Arizona Üniversitesi'nde bitki virüsleri üzerine çalışan Judy Brown "Bu naif bitkiler alışık olmadıkları yeni bir çevreye getirildi" diyor ve ekliyor:
"Kakao sistematik bir şekilde ıslah edilmedikleri için genetik çeşitliliği dar ve virüsler genlerini ayarlayarak kakaonun direncini kırabiliyor."
Bitkiye yönelik çevresel tehditlerin içinde böcekler ve mantarlar da yer alıyor. 1980'lerin sonunda Brezilya'nın kuzeydoğusundaki yayılmaya başlayan bir salgın nedeniyle 1991'de 320 bin ton olan üretim 2000'e gelindiğinde 191 bin tona inmişti.

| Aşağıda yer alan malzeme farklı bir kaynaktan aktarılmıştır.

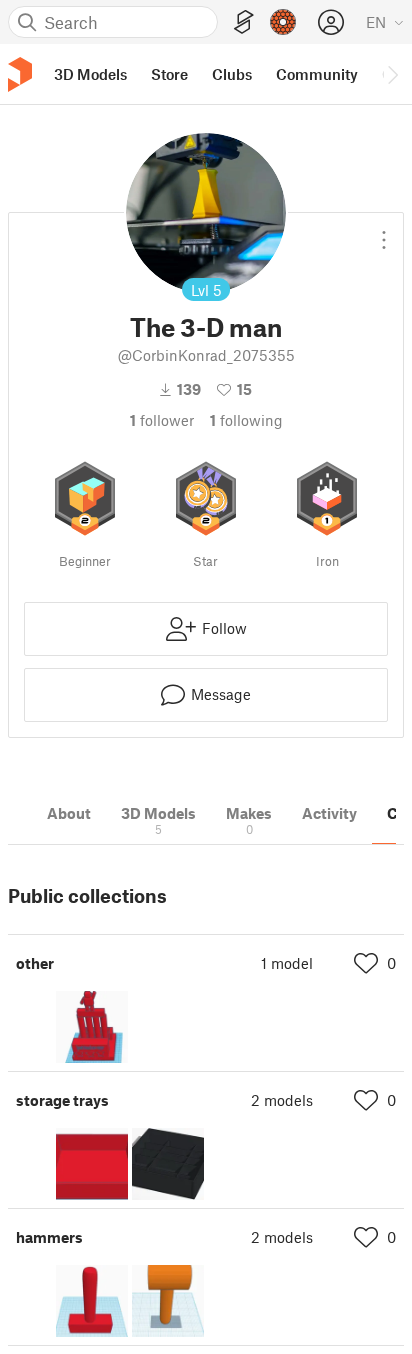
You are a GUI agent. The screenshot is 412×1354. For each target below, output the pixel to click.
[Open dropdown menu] (384, 232)
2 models (282, 1100)
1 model (287, 963)
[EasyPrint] (244, 22)
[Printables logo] (20, 74)
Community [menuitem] (317, 74)
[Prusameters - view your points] (283, 22)
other (35, 963)
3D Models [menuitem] (90, 74)
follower (162, 420)
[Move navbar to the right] (392, 74)
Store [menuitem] (169, 74)
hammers (49, 1237)
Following (246, 420)
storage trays (62, 1100)
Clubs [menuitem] (232, 74)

Çiftçilerin hasta ağaçları iyileştirmesinin hiçbir yolu yok, bu yüzden ağacı söküp yerine yenisini ekmeleri gerekiyor.
Bir diğer sorunsa ağacın hastalandıktan sonra haftalarca, hatta aylarca hiçbir semptom göstermemesi. Bu yüzden hastalık fark edildiğinde hasta ağaç komşularına çoktan hastalık bulaştırmış oluyor.
Arizona Üniversitesi'nde Judy Brown'ın ekibi, en büyük çikolata üreticilerinden biri olan Mars grubuyla çalışarak çiftçilerin hastalığı erkenden teşhis etmesini sağlayabilecek bir "moleküler test kiti" geliştirmeye çalışıyor.
İnovatif Genom Bilimi Enstitüsü, kakaoların genini değiştirerek daha dirençli kılmak için uğraşıyor.
Eğer başarılı olabilirlerse, önümüzdeki yıllarda çikolata yemeye devam etme ihtimalimiz artacak.